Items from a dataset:
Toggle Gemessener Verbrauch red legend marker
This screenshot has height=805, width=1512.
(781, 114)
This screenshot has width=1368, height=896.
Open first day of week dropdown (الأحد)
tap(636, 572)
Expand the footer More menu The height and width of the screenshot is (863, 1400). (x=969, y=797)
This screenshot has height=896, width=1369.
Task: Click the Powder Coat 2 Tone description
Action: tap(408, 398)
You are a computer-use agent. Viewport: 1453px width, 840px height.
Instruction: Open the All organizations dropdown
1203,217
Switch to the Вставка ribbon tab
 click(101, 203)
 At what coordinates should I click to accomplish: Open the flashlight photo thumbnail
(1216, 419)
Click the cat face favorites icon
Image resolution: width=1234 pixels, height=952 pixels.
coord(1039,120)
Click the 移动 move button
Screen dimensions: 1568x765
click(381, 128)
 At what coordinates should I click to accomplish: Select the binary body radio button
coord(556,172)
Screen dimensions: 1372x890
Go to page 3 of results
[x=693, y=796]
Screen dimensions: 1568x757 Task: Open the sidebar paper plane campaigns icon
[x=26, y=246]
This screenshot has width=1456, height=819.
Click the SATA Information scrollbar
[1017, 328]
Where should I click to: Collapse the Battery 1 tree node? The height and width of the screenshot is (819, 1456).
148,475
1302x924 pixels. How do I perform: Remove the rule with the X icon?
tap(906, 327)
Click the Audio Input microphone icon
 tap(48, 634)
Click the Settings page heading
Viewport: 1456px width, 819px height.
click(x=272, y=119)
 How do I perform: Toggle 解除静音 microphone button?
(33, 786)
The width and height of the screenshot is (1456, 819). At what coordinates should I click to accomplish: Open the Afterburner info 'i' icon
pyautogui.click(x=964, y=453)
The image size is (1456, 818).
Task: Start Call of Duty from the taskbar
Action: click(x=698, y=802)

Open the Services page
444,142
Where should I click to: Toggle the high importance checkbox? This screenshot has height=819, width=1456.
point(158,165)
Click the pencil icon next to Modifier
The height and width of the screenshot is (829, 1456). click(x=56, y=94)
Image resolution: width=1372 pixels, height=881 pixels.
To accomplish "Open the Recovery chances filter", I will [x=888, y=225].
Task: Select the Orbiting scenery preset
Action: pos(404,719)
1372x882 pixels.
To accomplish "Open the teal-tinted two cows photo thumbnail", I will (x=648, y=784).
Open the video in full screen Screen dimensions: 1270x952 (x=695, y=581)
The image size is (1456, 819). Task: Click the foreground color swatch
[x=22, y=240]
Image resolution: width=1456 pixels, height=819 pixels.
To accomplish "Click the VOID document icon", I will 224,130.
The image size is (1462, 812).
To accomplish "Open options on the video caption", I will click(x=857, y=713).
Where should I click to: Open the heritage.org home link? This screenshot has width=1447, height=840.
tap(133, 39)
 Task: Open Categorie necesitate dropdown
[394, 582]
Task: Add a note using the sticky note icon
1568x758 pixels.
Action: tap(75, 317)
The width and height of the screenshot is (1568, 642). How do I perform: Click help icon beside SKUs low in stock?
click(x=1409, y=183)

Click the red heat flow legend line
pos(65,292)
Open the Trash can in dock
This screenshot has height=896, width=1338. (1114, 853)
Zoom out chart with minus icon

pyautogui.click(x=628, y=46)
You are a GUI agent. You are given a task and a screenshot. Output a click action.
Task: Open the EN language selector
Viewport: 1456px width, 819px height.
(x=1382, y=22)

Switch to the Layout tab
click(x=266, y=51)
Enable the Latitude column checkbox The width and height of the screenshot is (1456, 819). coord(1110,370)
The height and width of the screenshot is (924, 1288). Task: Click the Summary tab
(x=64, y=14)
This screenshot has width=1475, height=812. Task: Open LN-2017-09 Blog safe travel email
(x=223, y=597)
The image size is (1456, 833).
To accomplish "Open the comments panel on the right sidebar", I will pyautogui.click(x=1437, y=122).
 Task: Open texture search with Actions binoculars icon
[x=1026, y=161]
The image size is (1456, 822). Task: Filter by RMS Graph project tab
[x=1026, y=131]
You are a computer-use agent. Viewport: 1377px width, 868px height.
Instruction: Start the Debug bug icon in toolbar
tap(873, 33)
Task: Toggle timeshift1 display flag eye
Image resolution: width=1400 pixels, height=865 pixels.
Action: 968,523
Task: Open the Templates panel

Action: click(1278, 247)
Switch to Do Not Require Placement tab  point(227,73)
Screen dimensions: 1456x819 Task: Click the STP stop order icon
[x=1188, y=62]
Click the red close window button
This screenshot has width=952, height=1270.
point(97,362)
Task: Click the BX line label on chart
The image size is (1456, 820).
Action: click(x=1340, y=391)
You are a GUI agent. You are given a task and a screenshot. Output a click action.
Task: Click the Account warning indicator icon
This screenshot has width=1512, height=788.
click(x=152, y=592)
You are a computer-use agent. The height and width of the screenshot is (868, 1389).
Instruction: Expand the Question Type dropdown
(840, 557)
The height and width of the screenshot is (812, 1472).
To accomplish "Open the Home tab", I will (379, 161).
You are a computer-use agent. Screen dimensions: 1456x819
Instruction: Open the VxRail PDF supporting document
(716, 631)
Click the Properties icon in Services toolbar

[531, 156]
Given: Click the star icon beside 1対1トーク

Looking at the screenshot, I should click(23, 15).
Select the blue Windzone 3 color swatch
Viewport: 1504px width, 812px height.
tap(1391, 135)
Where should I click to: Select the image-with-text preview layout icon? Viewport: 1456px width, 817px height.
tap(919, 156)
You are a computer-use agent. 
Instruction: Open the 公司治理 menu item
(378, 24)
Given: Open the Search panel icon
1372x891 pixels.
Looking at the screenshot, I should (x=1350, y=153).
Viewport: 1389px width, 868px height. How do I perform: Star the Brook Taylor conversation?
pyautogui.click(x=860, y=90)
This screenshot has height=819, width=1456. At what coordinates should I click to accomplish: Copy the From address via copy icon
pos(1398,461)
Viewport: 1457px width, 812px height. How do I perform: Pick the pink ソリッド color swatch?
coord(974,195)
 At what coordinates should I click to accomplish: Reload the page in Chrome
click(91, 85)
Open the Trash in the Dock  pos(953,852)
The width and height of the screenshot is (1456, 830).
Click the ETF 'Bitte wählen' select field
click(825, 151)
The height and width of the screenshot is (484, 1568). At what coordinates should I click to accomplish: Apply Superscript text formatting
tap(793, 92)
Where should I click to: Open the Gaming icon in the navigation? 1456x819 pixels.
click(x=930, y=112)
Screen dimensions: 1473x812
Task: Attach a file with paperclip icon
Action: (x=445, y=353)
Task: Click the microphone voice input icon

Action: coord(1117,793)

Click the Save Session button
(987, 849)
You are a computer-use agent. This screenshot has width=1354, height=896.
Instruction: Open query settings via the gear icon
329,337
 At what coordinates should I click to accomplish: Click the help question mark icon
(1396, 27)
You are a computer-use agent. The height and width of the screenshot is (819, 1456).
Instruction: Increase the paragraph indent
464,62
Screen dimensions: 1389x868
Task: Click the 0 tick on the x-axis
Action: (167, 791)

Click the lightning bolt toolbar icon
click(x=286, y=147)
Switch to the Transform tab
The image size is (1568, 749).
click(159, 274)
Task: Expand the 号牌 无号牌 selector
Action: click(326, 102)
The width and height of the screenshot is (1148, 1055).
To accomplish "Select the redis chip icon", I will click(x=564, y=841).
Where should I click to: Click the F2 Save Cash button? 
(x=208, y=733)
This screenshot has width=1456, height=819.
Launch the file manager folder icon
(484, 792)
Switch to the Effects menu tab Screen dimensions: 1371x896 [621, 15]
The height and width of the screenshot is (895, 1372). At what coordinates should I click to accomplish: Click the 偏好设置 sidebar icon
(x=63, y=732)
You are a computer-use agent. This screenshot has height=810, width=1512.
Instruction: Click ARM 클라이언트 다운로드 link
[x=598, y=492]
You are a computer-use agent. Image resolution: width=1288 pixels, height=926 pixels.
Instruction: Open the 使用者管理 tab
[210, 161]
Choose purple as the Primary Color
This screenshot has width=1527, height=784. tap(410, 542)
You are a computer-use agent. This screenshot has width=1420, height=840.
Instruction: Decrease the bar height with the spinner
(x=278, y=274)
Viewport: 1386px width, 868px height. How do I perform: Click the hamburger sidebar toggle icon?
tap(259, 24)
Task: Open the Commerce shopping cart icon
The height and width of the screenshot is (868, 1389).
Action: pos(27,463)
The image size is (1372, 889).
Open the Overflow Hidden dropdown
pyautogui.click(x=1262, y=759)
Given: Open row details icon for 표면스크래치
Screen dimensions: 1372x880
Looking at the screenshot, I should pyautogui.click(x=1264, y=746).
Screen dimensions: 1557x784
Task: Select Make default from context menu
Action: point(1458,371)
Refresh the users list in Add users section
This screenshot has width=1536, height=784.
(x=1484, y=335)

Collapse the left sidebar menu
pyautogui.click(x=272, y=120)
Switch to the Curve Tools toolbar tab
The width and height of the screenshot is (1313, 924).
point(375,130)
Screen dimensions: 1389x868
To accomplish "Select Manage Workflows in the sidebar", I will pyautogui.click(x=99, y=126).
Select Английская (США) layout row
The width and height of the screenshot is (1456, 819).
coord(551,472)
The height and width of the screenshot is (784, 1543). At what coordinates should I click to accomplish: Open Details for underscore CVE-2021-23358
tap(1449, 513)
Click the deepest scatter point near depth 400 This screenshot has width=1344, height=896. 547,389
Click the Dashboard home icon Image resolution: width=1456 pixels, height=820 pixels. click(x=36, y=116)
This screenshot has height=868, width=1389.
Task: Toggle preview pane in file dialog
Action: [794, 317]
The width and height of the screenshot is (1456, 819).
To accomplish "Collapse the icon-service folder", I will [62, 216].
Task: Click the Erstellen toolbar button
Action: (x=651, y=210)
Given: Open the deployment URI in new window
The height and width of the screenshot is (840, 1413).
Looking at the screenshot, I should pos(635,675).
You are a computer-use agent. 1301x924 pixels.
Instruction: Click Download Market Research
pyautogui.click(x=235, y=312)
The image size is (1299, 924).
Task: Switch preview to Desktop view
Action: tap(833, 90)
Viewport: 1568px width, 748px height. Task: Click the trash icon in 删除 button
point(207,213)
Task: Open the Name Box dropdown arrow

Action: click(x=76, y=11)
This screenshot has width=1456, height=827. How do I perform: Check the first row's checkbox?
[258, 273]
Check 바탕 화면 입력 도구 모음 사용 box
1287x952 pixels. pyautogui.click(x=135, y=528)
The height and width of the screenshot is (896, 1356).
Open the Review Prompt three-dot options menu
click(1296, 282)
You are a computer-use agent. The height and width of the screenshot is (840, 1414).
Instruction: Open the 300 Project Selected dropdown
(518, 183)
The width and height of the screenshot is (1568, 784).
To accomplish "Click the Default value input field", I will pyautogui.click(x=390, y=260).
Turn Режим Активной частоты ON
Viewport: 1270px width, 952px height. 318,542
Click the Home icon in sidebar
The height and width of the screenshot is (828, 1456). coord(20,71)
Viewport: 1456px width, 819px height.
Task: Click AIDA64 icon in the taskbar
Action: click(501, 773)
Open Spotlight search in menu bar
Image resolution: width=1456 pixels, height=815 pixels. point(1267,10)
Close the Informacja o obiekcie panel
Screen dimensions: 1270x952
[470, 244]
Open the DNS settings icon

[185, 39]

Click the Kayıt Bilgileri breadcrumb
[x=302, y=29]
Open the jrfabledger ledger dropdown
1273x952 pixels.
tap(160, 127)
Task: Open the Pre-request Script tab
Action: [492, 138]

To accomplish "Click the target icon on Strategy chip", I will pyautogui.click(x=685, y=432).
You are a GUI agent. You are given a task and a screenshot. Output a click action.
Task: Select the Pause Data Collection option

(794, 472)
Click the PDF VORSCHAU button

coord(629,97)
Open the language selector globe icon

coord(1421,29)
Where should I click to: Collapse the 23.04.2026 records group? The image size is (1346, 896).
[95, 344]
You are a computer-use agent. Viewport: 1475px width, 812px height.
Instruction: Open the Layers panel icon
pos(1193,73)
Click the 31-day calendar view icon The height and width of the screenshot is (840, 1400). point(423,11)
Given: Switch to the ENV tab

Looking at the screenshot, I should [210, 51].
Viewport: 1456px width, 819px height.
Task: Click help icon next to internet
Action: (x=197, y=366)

Work order: Could you please copy the lines above exactly, beginning at the first and ending at the line that contains "Image resolution: width=1372"?

Output of the task:
Toggle Gemessener Verbrauch red legend marker
This screenshot has height=805, width=1512.
(781, 114)
This screenshot has width=1368, height=896.
Open first day of week dropdown (الأحد)
tap(636, 572)
Expand the footer More menu The height and width of the screenshot is (863, 1400). (x=969, y=797)
This screenshot has height=896, width=1369.
Task: Click the Powder Coat 2 Tone description
Action: tap(408, 398)
You are a computer-use agent. Viewport: 1453px width, 840px height.
Instruction: Open the All organizations dropdown
1203,217
Switch to the Вставка ribbon tab
 click(101, 203)
 At what coordinates should I click to accomplish: Open the flashlight photo thumbnail
(1216, 419)
Click the cat face favorites icon
Image resolution: width=1234 pixels, height=952 pixels.
coord(1039,120)
Click the 移动 move button
Screen dimensions: 1568x765
click(381, 128)
 At what coordinates should I click to accomplish: Select the binary body radio button
coord(556,172)
Screen dimensions: 1372x890
Go to page 3 of results
[x=693, y=796]
Screen dimensions: 1568x757 Task: Open the sidebar paper plane campaigns icon
[x=26, y=246]
This screenshot has width=1456, height=819.
Click the SATA Information scrollbar
[1017, 328]
Where should I click to: Collapse the Battery 1 tree node? The height and width of the screenshot is (819, 1456).
148,475
1302x924 pixels. How do I perform: Remove the rule with the X icon?
tap(906, 327)
Click the Audio Input microphone icon
 tap(48, 634)
Click the Settings page heading
Viewport: 1456px width, 819px height.
click(x=272, y=119)
 How do I perform: Toggle 解除静音 microphone button?
(33, 786)
The width and height of the screenshot is (1456, 819). At what coordinates should I click to accomplish: Open the Afterburner info 'i' icon
pyautogui.click(x=964, y=453)
The image size is (1456, 818).
Task: Start Call of Duty from the taskbar
Action: click(x=698, y=802)

Open the Services page
444,142
Where should I click to: Toggle the high importance checkbox? This screenshot has height=819, width=1456.
point(158,165)
Click the pencil icon next to Modifier
The height and width of the screenshot is (829, 1456). click(x=56, y=94)
Image resolution: width=1372 pixels, height=881 pixels.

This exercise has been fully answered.